Friday, November 28, 2014

Drosera prolifera seems to be doing better

I received a Drosera prolifera back in April from the NASC Auction. It struggled for a while in my care, and by August or so it was looking pretty shot.

Drosera prolifera looking terrible.
This poor plant looks fried.
I suspect its original conditions had had somewhat lower light and decidedly higher humidity. This photo was actually taken shortly after I moved it from its original position directly under the lights to a new one at the edge of the tray, where the light is somewhat reduced. I guess my instinct with this plant was correct, because it's looking pretty good lately.

Drosera prolifera.
It's really neat seeing them reach up out of the moss.
Also looking good is that Sphagnum. It's growing like crazy, and it's all the D. prolifera can do to reach up above it with its extra long petioles. There are also several babies poking up around the pot.

Drosera prolifera plantlet.
D. prolifera plantlets have to work to not get swallowed by moss.
Drosera prolifera plantlet.
Living Sphagnum is a pretty cool potting medium, but it makes the plants work for it.
One thing I've noticed about plants I receive from other growers is that sometimes they'll severely shrink back in my conditions and then regrow nicely. One thing it's good to know when trading or buying plants is what their typical growing conditions are. It can help you acclimate them to their new homes more easily.

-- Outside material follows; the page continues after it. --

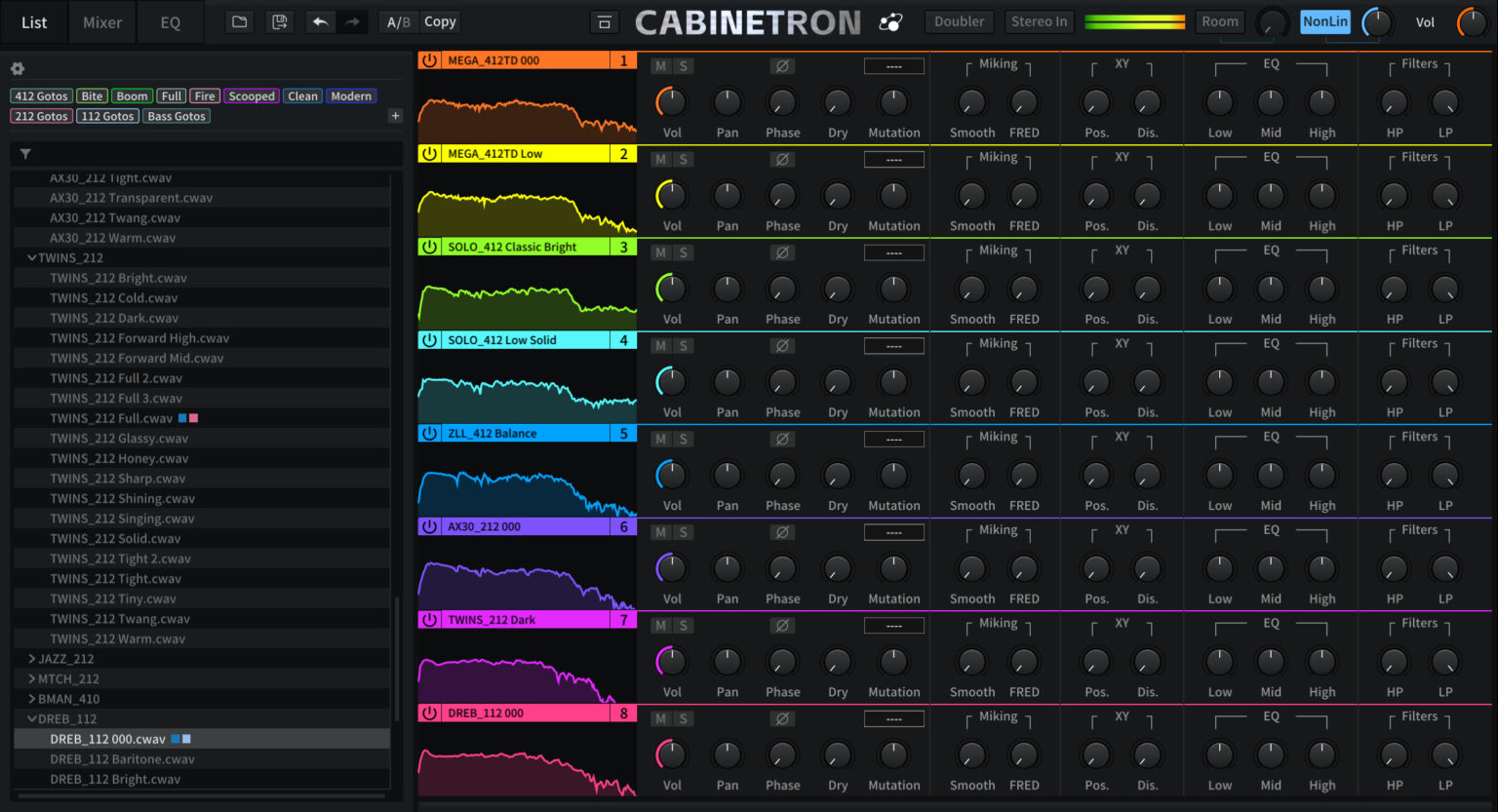Click the undo arrow icon
Screen dimensions: 1498x812
coord(320,21)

My Drosera adelae (another of the Three Sisters of Queensland, and a close relative of D. prolifera) is going bonkers.

Drosera adelae bush.
Look at this ridiculous D. adelae bush. I wonder if this is how they look in habitat.
It's also sending roots out the bottom of the pot and tossing up plantlets in the tray water.

Drosera adelae plantlets in the tray water.
I should take care that the roots don't invade other pots.
I sorta feel silly deciding to do some leaf cuttings of D. adelae as part of the Summer Batch. The cutting that struck is looking cute though!

Drosera adelae plantlets.
It's so pretty and gem-like when small like this.
Wish I could get that nice red color on my mature plants.

Finally, in non-carnivorous news, there's a flower bud forming on my Aloe x spinosissima.

Aloe x spinosissima flower bud.
Aloes bloom in winter, and there are lots planted around the Bay. It's a real treat.
This is the first year it will bloom, and I'm excited. Aloe flowers are really pretty.


  1. Wow, that D. adelae is very crazy, looks like you got plenty of plants to sell and trade!

    1. Hahahah, yeah if I ever get around to repotting it. I bet I could separate off plantlets pretty easily. I should add it to the sales page.

  2. Yea, it's very easy, you just pull them and they usually come right out with a few of there roots too.